Eight tips to fight loneliness during holidays

Tis the season when we presumably spend our days sipping hot cocoa, eating delicious food, gifting, and doing all sorts of holiday fun-ness with our loved ones, these days, virtually. It’s the jolliest time of year. At least, that’s the lovely picture we’re all marketed for the holidays. The unfortunate reality is this sentimental holiday scenario is anything but the norm.

For many people, this time of year can be a painful reminder of the things they’re not surrounded by. Loneliness happens. And the painful feeling may grow, until you’re convinced you’re destined to be a lonely hermit whom no one wants to be around.

Part of that reason is simply because of our cultural expectations around what the holidays SHOULD be like. When we set our expectations to be one thing, and the reality is something different, we can see it as less than.

Think, for instance, about all of those holiday Hallmark family films that focus on the heartwarming ~feels~ that come from quality time with the fam.

The reality is, though, your IRL or virtual version could easily not match what you see on the screen or with what your neighbors with their beautiful lights and decorations might be experiencing. Coping with the loneliness and holiday blues can be challenging.

Mental health tips:

Recognize how much stress you might be under
Since the holiday season is short and goes quickly it creates a sense of urgency and overwhelm, making you feel like there’s so much to do and so little time to get everything done. Expectation is also a huge cause of stress during the holidays. Everything from holiday decorating to shopping and gift giving come with expectations that are most often unrealistic which causes you to stress about measuring up to those expectations whether they are your own or ones held by family and friends. When people get stressed or feel overwhelmed they can begin to feel alone in their struggles.

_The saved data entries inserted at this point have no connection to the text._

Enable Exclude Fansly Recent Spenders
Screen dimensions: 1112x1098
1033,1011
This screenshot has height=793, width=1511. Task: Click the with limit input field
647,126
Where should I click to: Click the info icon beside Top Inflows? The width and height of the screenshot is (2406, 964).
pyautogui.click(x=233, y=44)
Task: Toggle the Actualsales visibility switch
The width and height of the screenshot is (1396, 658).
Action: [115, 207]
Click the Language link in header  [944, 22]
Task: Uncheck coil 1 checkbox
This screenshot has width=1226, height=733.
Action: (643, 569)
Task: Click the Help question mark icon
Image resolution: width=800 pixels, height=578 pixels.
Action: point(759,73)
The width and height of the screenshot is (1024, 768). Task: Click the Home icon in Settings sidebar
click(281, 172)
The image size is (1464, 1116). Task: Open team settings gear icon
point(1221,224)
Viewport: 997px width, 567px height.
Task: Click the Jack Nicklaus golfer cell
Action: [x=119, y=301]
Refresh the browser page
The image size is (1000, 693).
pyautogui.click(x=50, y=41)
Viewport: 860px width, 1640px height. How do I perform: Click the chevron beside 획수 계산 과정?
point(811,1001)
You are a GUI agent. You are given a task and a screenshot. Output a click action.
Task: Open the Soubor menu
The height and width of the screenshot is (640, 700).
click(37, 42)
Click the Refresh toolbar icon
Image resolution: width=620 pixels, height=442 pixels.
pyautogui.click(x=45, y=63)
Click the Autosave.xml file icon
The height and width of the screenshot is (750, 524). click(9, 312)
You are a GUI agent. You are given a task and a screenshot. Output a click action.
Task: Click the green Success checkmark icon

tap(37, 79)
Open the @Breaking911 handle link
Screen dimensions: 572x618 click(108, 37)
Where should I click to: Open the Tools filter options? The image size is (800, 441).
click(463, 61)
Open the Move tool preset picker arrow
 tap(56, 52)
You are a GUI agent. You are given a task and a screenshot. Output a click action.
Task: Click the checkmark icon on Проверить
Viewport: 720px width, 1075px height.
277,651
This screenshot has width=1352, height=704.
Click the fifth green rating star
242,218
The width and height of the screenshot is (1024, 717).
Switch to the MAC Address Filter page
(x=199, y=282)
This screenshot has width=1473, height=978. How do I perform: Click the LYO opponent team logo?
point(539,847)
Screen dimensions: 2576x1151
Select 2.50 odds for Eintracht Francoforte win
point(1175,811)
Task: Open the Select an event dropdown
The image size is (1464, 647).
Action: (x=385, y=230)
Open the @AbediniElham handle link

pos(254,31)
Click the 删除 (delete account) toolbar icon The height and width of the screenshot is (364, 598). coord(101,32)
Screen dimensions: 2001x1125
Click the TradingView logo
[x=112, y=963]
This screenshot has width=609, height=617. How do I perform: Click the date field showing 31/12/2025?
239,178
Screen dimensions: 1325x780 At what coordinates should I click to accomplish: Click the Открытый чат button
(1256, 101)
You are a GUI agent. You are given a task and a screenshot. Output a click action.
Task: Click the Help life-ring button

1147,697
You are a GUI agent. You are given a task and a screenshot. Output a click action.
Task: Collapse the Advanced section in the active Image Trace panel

Comparison is the thief of joy
People can feel less than, especially when they see everyone else seemingly ‘happy’ and having everything under control. Social media can be a huge culprit of making it seem that everyone else has it all together except you with those happy/perfect pics. Even though social media is for “connecting” with others it can actually do the opposite and make you feel less connected and more alone especially when you compare your life to those you see. Try limiting time on social media.

Don’t isolate yourself, no matter how tempting
When people feel lonely, sad or are struggling they may tend to isolate themselves or feel unmotivated to reach out or interact with others. They may also feel unworthy of someone’s time and that they would burden or inconvenience others by asking them to participate in an activity or by sharing their feelings. They get caught up in their low self-esteem and negative thoughts, and choose to isolate instead of virtually socialize or reach out. The best way to stop and change negative thoughts is by choosing to see them for what they are-as mental distortions, rooted in fear, self-doubt and low self-esteem. Their purpose is to keep us from pursuing relationships and opportunities.

Self compassion
Please ask yourself if this is a kind thought you are telling yourself. Flip the negative self statement to a positive thought, for example if you are struggling with worth and feelings of deserving ask yourself “Who am I not to deserve this?” Start repeating “I am worthy” multiple times throughout the day and you will begin to believe it and act from a place of feeling worthy and deserving. The more you practice positive thinking, the more empowered and less lonely you will feel. I actually have my patients write this down on index cards and carry it around to look at throughout the day. 

Process and be in your feelings
It’s okay to feel sad and to let yourself feel lonely. Everyone has bouts of loneliness at times and often it’s because family may be far away or maybe right now you don’t have a significant other or kids. Spend some time fully feeling your feelings until they dissipate. You can do this by practicing mindfulness. Mindfulness teaches you how to be aware of your feelings, to feel them in your body and to allow and accept them without creating a narrative around them. It is OK to cry or feel an intensity of emotions, and in accepting and inviting these feelings to be present they dissipate and more calm and peace prevails.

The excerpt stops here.